Империя. Цинхай (СИ)
Империя. Цинхай (СИ) читать книгу онлайн
Среди клановых разборок мафии пытается пробиться росток настоящей любви. На фоне борьбы за огромное наследство, кровавой и сотканной из интриг, Джин хочет только одного - получить возлюбленную обратно.
Внимание! Книга может содержать контент только для совершеннолетних. Для несовершеннолетних чтение данного контента СТРОГО ЗАПРЕЩЕНО! Если в книге присутствует наличие пропаганды ЛГБТ и другого, запрещенного контента - просьба написать на почту [email protected] для удаления материала
========== Разрушение идиллии ==========
Кассия отцвела, на смену ей запахло жасмином, да так навязчиво и медово, что Дами избегала трапезничать с той стороны особняка, где разносился дурман кустарников, приманивающий насекомых, так и вьющихся над распахнутыми лепестками со сладкой сердцевиной.

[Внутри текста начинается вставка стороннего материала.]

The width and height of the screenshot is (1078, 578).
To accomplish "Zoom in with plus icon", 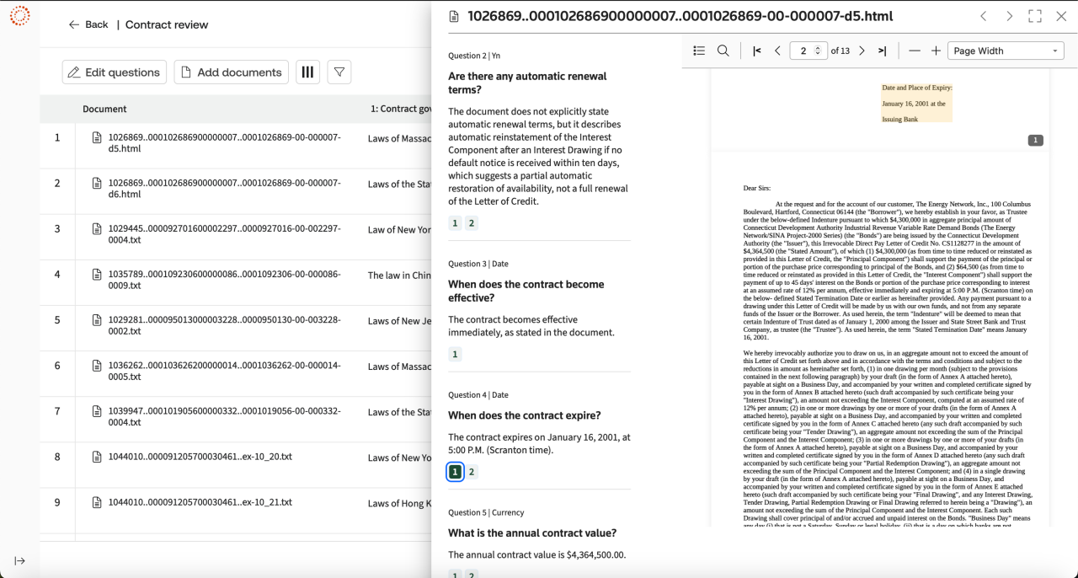I will tap(936, 51).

Жужжание их не раздражало, но настораживало близостью этих самых летающих созданий, отбиваться от которых мало удовольствия. Зачатое в чреве дитя пока носилось незаметно, и плохого самочувствия почти не случалось, но обострённое восприятие запахов и звуков настигало моментами, и нос спешилось спрятать подальше от резких и досужих благоуханий, а уши увести от громкого, шумного, мешающего.
Дами с Фэй, в истоме, обмахивались бамбуковыми веерочками, расписанными цаплями и грустными ветвями ив; горизонт, накалённый и выпуклый под солнцем, был пыльный и песочный, но зато воздух не наполнился ничем, кроме тенистой духоты и влаги от политой зелени под балконом. Запах земли и сырой почвы Дами нравился, и это – привязанность к прежде не замечаемому, она понимала, тоже было признаком беременности.
Служанки уносили опустошённые стаканы, когда одна из них вошла, чтобы оповестить:
- Госпожа Лау, господин зовёт вас, чтобы приветствовать гостя.
- А кто приехал? – лениво повернула она лицо, остановив размеренное сгибание запястья.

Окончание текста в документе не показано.